■ **WORK INSTRUCTION**:
Transcribe all records, preserving every character.

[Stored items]
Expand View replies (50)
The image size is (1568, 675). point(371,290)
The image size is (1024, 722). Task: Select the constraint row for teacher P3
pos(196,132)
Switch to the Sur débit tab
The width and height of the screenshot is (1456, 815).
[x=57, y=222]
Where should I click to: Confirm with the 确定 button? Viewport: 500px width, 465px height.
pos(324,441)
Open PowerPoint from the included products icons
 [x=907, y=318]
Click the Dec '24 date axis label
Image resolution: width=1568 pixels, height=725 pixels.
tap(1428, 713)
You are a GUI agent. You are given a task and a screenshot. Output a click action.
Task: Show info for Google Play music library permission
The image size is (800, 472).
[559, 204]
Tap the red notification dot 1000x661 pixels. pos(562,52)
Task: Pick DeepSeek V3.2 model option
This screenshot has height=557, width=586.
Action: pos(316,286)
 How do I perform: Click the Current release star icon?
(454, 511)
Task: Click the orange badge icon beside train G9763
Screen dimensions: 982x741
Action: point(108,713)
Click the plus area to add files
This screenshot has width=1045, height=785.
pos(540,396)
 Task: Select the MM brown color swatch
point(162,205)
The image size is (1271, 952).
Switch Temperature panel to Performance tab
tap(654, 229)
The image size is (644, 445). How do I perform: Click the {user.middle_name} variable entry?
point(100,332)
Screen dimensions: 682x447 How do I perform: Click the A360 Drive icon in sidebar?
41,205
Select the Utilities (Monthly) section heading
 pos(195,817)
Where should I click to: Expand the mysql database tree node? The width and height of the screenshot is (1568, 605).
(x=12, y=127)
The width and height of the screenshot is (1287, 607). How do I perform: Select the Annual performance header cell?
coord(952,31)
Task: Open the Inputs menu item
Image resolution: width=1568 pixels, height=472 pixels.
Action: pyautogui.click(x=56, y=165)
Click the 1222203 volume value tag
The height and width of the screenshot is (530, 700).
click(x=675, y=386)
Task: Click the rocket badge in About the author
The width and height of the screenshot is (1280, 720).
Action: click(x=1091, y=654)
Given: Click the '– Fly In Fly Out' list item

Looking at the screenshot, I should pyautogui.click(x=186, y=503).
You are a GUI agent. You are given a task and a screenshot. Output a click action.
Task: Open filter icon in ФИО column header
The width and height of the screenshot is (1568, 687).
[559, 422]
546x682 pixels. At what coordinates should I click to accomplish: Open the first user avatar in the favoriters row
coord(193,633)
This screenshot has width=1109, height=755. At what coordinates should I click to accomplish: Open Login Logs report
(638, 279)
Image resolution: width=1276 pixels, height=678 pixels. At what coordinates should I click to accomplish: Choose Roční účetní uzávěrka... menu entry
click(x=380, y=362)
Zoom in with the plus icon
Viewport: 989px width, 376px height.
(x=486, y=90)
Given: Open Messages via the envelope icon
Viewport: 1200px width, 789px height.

■ **RESULT**:
Expand View replies (50)
The image size is (1568, 675). point(371,290)
The image size is (1024, 722). Task: Select the constraint row for teacher P3
pos(196,132)
Switch to the Sur débit tab
The width and height of the screenshot is (1456, 815).
[x=57, y=222]
Where should I click to: Confirm with the 确定 button? Viewport: 500px width, 465px height.
pos(324,441)
Open PowerPoint from the included products icons
 [x=907, y=318]
Click the Dec '24 date axis label
Image resolution: width=1568 pixels, height=725 pixels.
tap(1428, 713)
You are a GUI agent. You are given a task and a screenshot. Output a click action.
Task: Show info for Google Play music library permission
The image size is (800, 472).
[559, 204]
Tap the red notification dot 1000x661 pixels. pos(562,52)
Task: Pick DeepSeek V3.2 model option
This screenshot has height=557, width=586.
Action: pos(316,286)
 How do I perform: Click the Current release star icon?
(454, 511)
Task: Click the orange badge icon beside train G9763
Screen dimensions: 982x741
Action: point(108,713)
Click the plus area to add files
This screenshot has width=1045, height=785.
pos(540,396)
 Task: Select the MM brown color swatch
point(162,205)
The image size is (1271, 952).
Switch Temperature panel to Performance tab
tap(654, 229)
The image size is (644, 445). How do I perform: Click the {user.middle_name} variable entry?
point(100,332)
Screen dimensions: 682x447 How do I perform: Click the A360 Drive icon in sidebar?
41,205
Select the Utilities (Monthly) section heading
 pos(195,817)
Where should I click to: Expand the mysql database tree node? The width and height of the screenshot is (1568, 605).
(x=12, y=127)
The width and height of the screenshot is (1287, 607). How do I perform: Select the Annual performance header cell?
coord(952,31)
Task: Open the Inputs menu item
Image resolution: width=1568 pixels, height=472 pixels.
Action: pyautogui.click(x=56, y=165)
Click the 1222203 volume value tag
The height and width of the screenshot is (530, 700).
click(x=675, y=386)
Task: Click the rocket badge in About the author
The width and height of the screenshot is (1280, 720).
Action: click(x=1091, y=654)
Given: Click the '– Fly In Fly Out' list item

Looking at the screenshot, I should pyautogui.click(x=186, y=503).
You are a GUI agent. You are given a task and a screenshot. Output a click action.
Task: Open filter icon in ФИО column header
The width and height of the screenshot is (1568, 687).
[559, 422]
546x682 pixels. At what coordinates should I click to accomplish: Open the first user avatar in the favoriters row
coord(193,633)
This screenshot has width=1109, height=755. At what coordinates should I click to accomplish: Open Login Logs report
(638, 279)
Image resolution: width=1276 pixels, height=678 pixels. At what coordinates should I click to accomplish: Choose Roční účetní uzávěrka... menu entry
click(x=380, y=362)
Zoom in with the plus icon
Viewport: 989px width, 376px height.
(x=486, y=90)
Given: Open Messages via the envelope icon
Viewport: 1200px width, 789px height.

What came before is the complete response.